07 October 2012

grokking htm for ai

or .. Notes on Understanding Hierarchical Temporal Memory and its use in Artificial Intelligence and Knowledge Representation.


A few years ago I blogged about a TedTalk by Jeff Hawkins on how brain science will change computing. To summarize, the idea was that intelligence was more about prediction than behaviour, that the neocortex evolved to to basically be a mechanism to predict the future, and that it could be simply modeled as vast networks of hierarchical elements that predict their future input sequences - a hierarchical temporal memory (HTM) system.
Importantly, rather than the much more difficult task of modeling the entire brain, including the ancient and incredibly complex areas below the neocortex that deal with things like emotions and behaviours, one could approximate intelligent behaviour by modeling the much simpler cortex as a HTM - with simple repeated structure and algorithm.

Here's an update with more from Jeff Hawkins, and HTM ..

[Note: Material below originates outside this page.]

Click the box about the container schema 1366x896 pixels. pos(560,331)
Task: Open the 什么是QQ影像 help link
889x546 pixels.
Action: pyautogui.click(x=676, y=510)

The following links are for a 2008 talk given by him on AI.. give it a watch
Jeff Hawkins on Artificial Intelligence - Part 1/5
Jeff Hawkins on Artificial Intelligence - Part 2/5
Jeff Hawkins on Artificial Intelligence - Part 3/5
Jeff Hawkins on Artificial Intelligence - Part 4/5
..some notes from the above:
- Work started by looking at what the structure of the brain could tell us about memory/knowledge storage.
- Memory - the bottom is close to the sensory system - retina for visual system, skin for touch, ears .. etc.
- Top nodes in the hierarchy get assigned to specific concepts/objects - like the individual neurons that fire every time you see or imagine Tupac and only Tupac (true story) 
- All nodes in the hierarchy are basically the same, and they all ..
    - look for temporal and spatial patterns/sequence
    - and pass the name of the recognized sequence up
    - pass the predictions they make down the hierarchy
- You get fast changing patterns at the bottom, slower changing as you move up the hierarchy.
- After training an HTM system (in silicon or neurons), you get something that learns hierarchical models of causes (statistical regularity) in the world - using bayesian techniques to build a belief propagation network.
- HTM's make the assumption that the world is hierarchical
- Predicting what can come from htm:
   - we cant, but ..
   - it could be much faster - neurons are slow
   - it could have other architectures - bigger bottom layers, fueled by big-data for example, or from large sensory arrays, etc. 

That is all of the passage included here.